What you will do -
Copy the records below word for word, starting at their first line and ending at the line that contains "point(310,595)", both included. Leave out the pictures.

--- --- ---

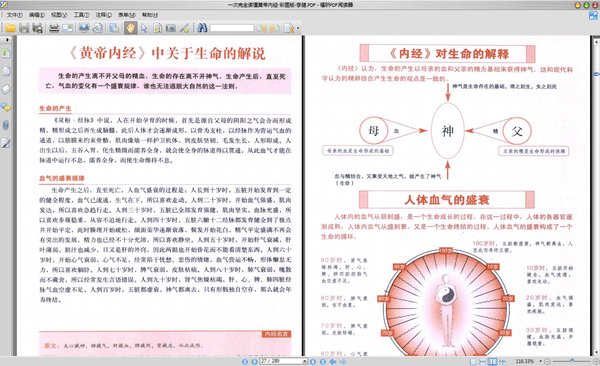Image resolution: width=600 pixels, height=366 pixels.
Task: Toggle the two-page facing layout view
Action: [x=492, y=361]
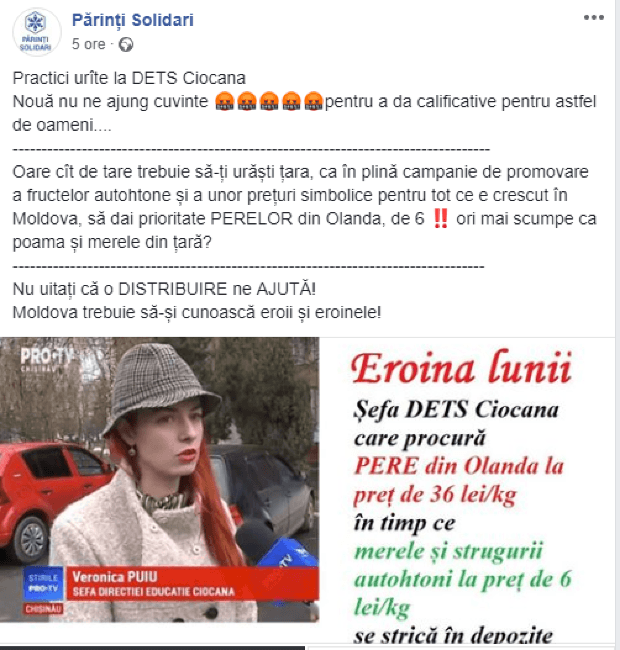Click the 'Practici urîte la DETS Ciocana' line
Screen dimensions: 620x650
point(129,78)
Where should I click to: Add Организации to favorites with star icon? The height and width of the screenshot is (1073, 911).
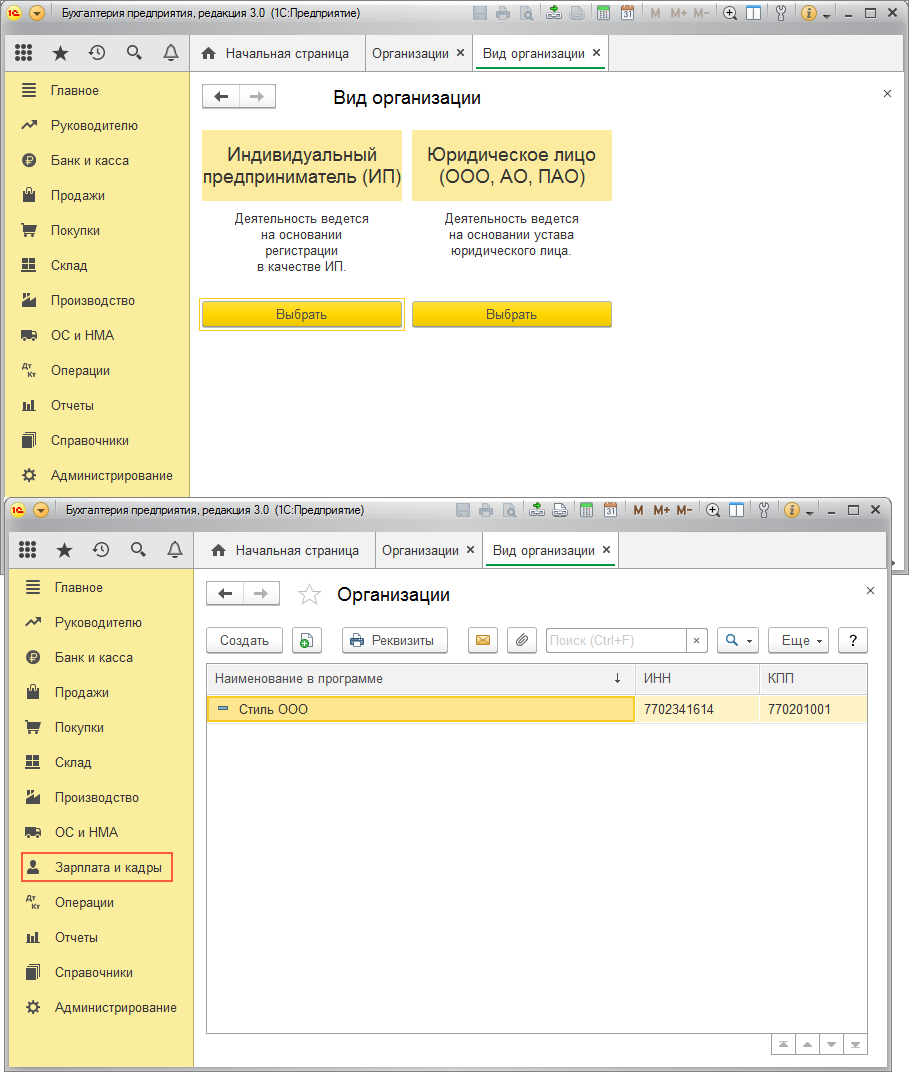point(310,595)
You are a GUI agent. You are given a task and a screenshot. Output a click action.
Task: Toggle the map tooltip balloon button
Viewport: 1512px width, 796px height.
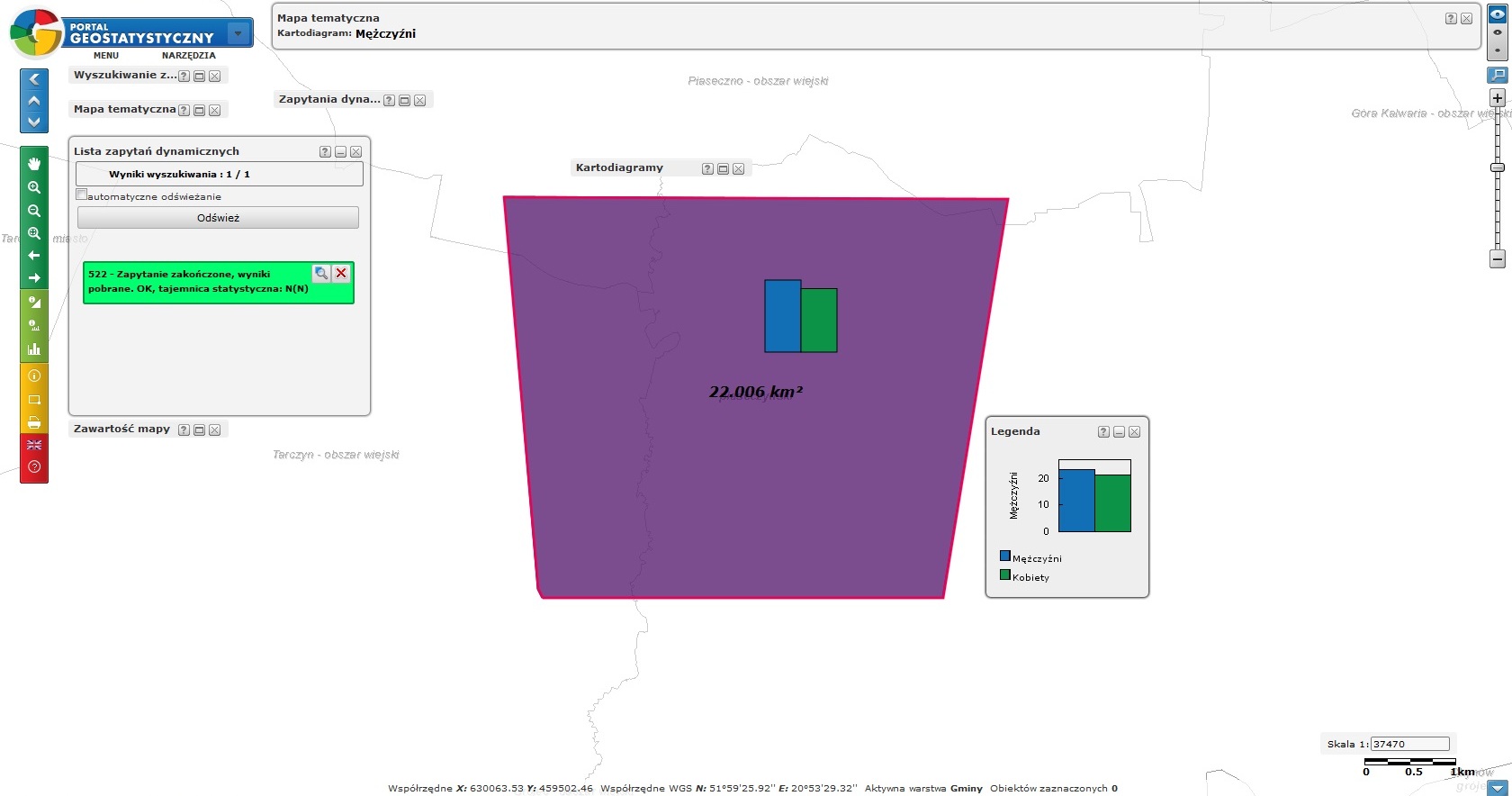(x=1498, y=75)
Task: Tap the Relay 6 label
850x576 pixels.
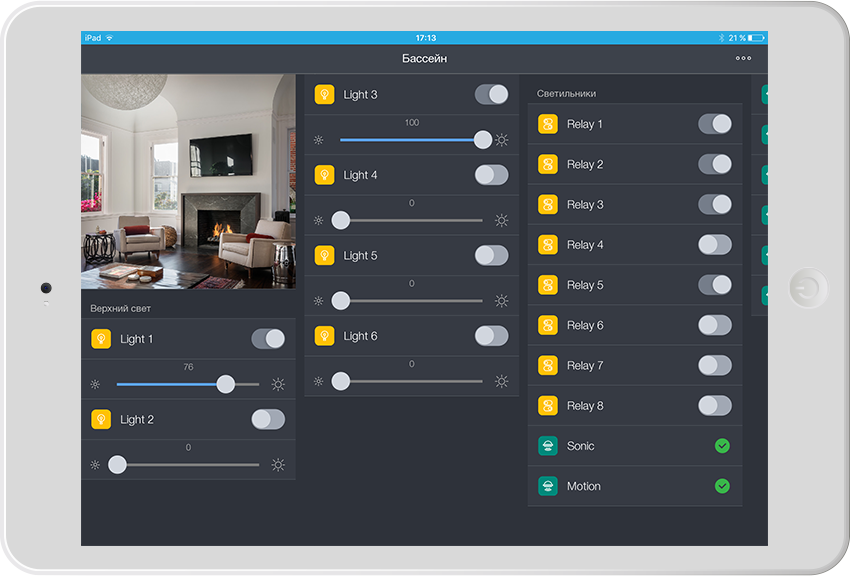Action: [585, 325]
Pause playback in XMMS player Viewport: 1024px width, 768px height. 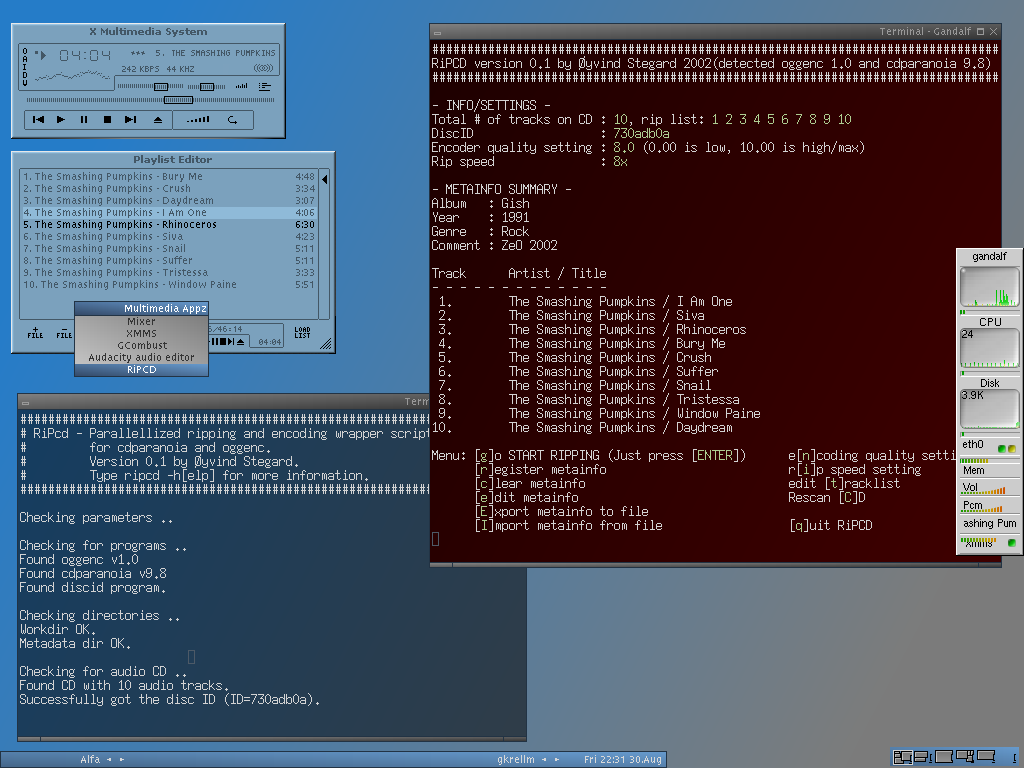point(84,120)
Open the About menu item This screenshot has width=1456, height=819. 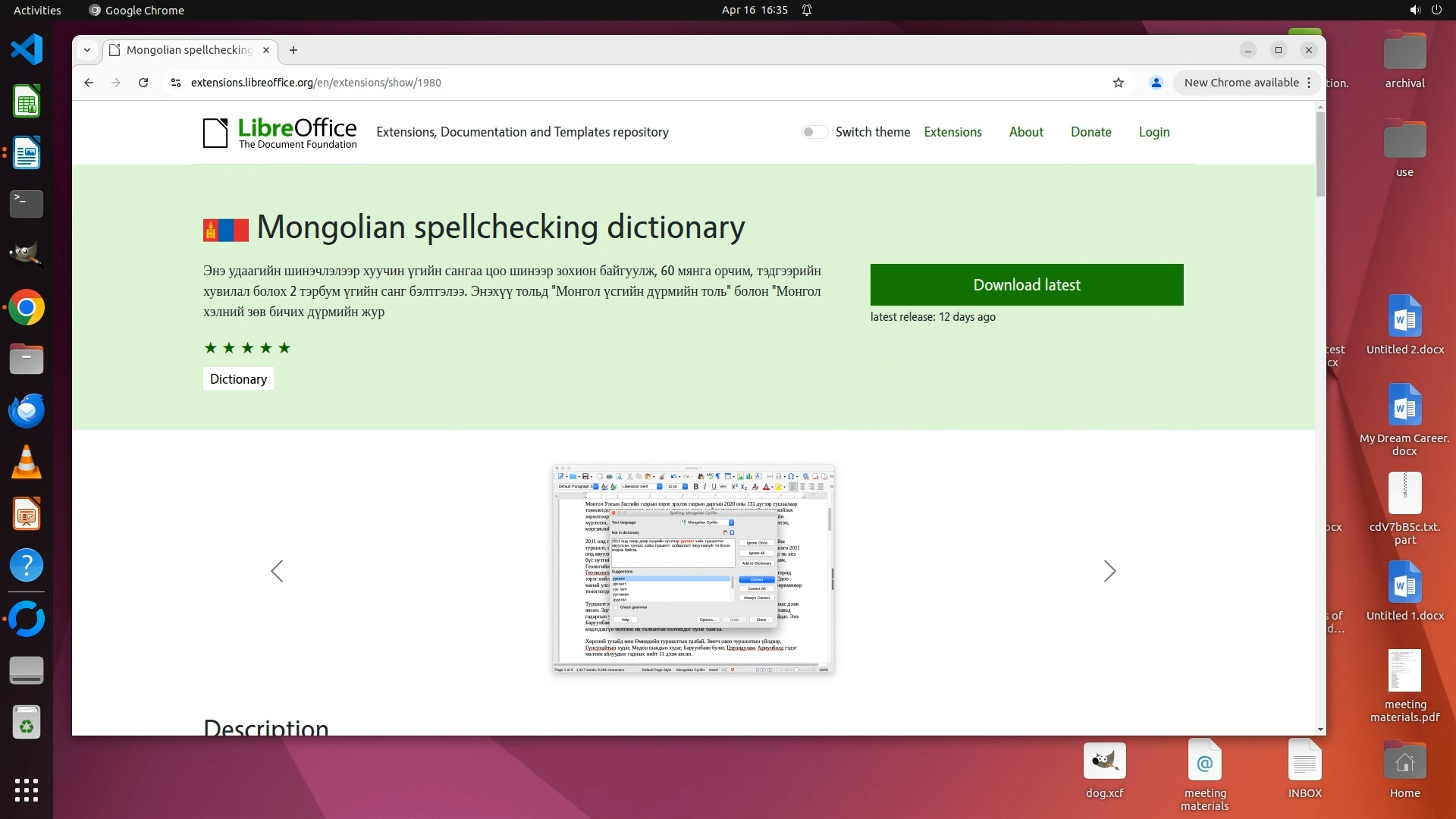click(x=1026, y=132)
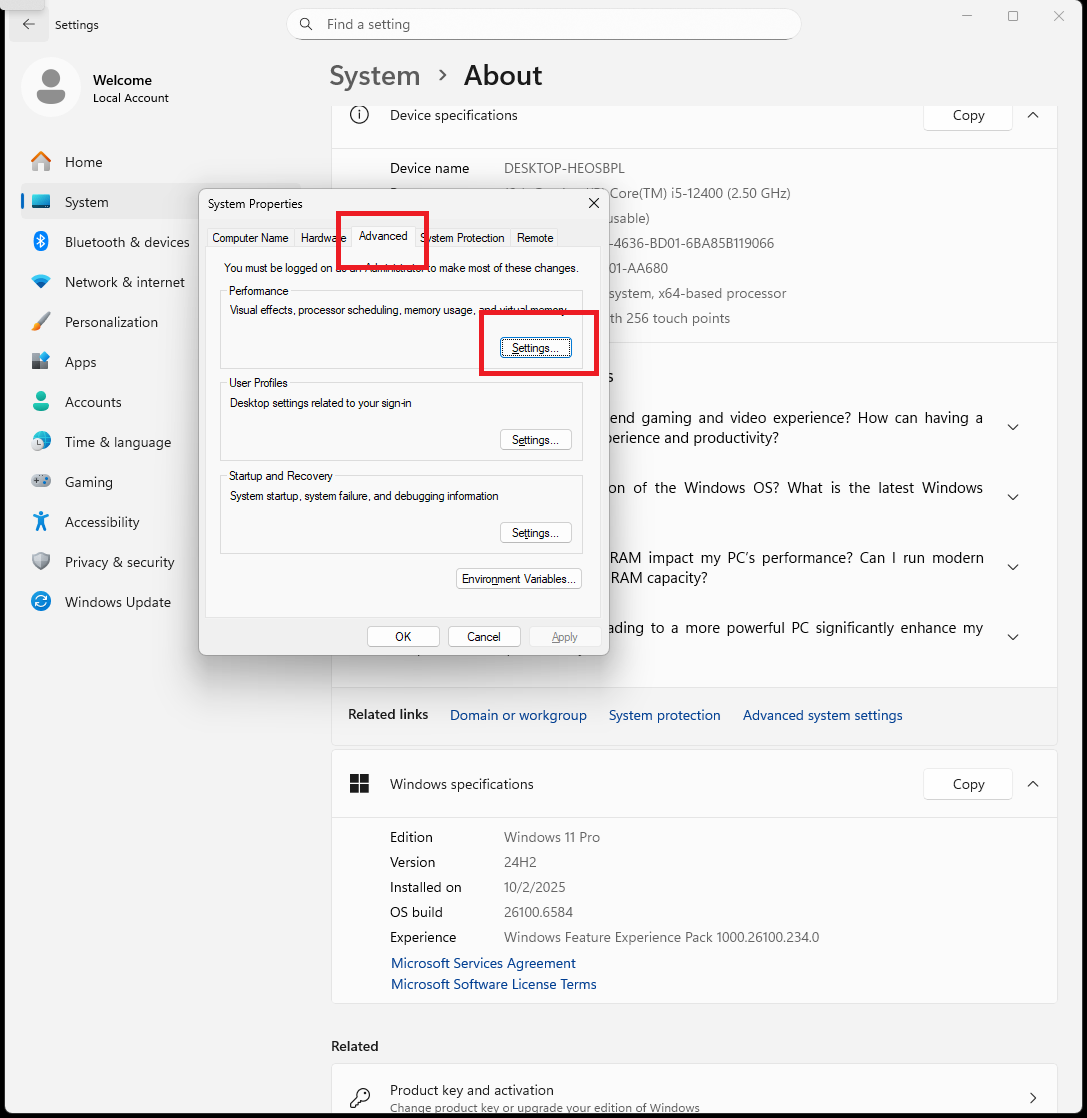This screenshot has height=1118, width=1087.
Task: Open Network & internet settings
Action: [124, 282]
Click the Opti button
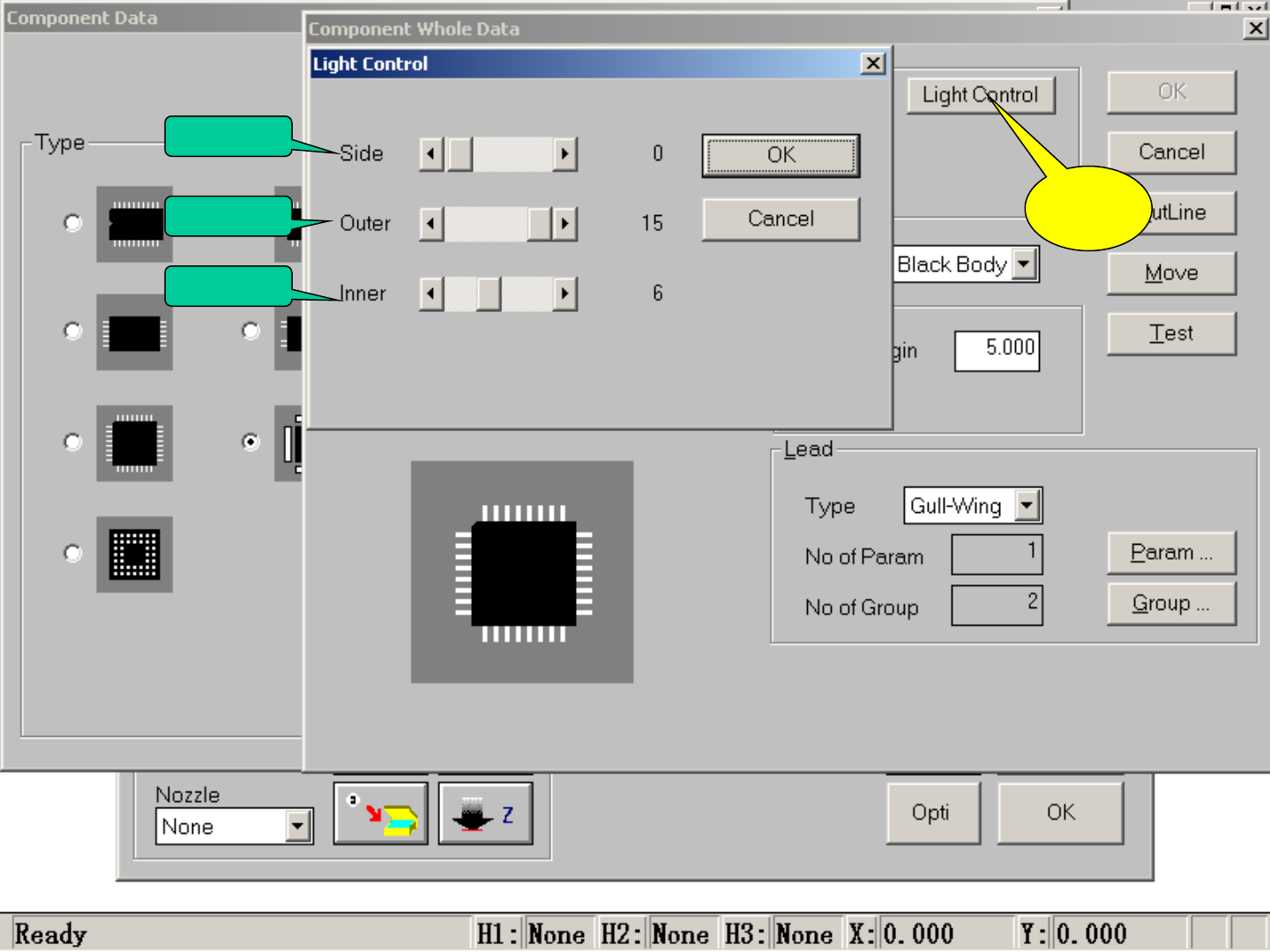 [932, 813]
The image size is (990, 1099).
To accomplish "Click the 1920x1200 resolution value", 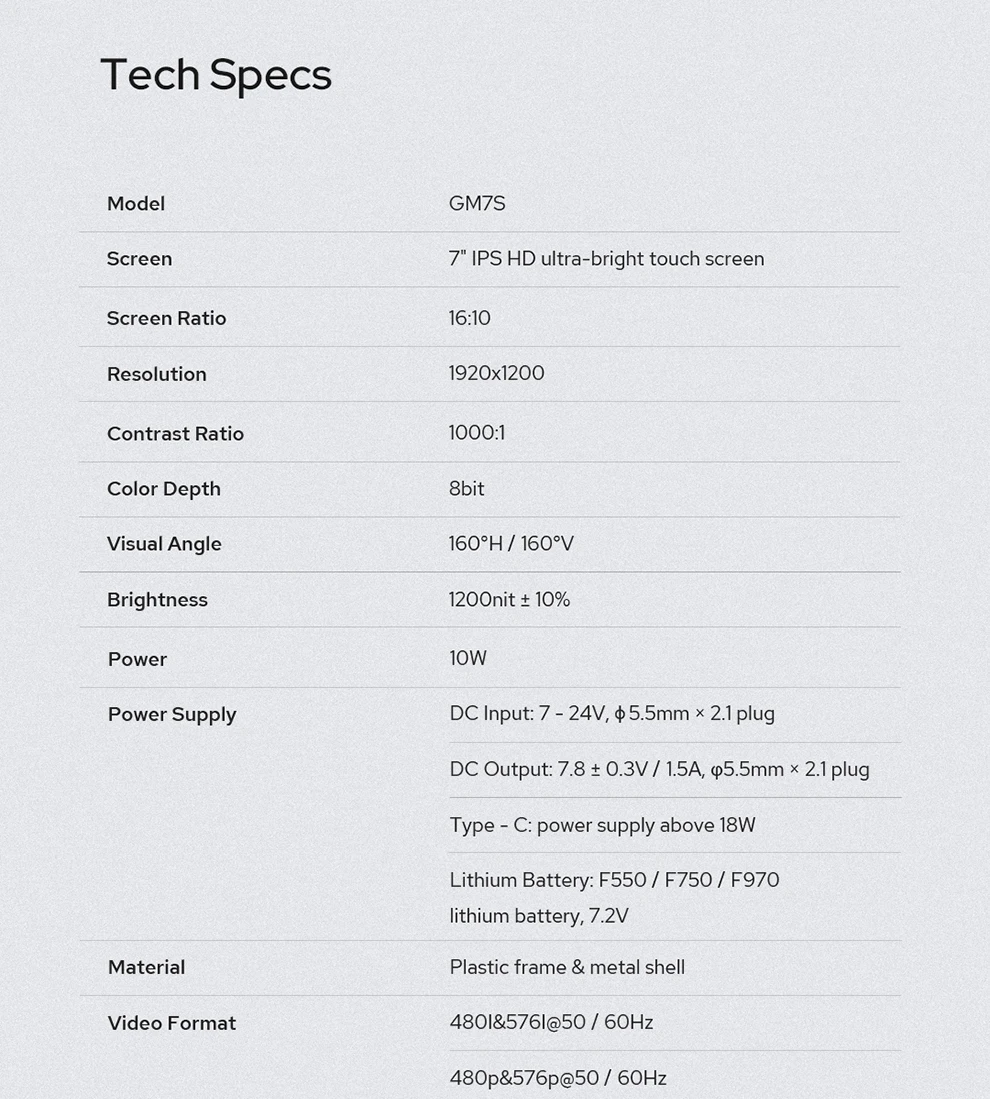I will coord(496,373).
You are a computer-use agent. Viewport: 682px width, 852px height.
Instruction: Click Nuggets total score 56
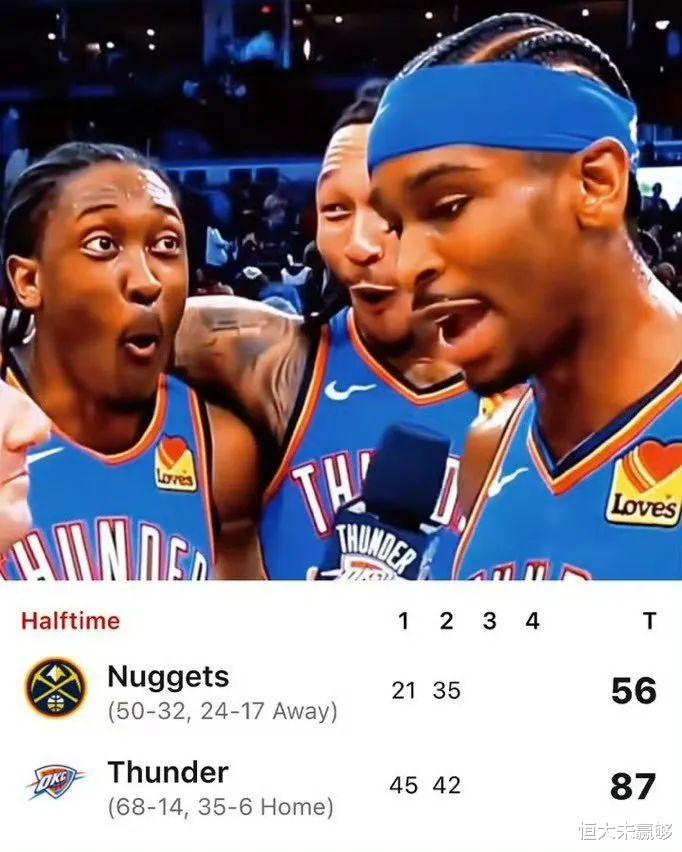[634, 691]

--- --- ---

Answer below -
Image resolution: width=600 pixels, height=366 pixels.
Task: Toggle the two-page facing layout view
Action: [x=492, y=361]
Click the 'Practici urîte la DETS Ciocana' line
Screen dimensions: 620x650
point(129,78)
Where should I click to: Add Организации to favorites with star icon? The height and width of the screenshot is (1073, 911).
point(310,595)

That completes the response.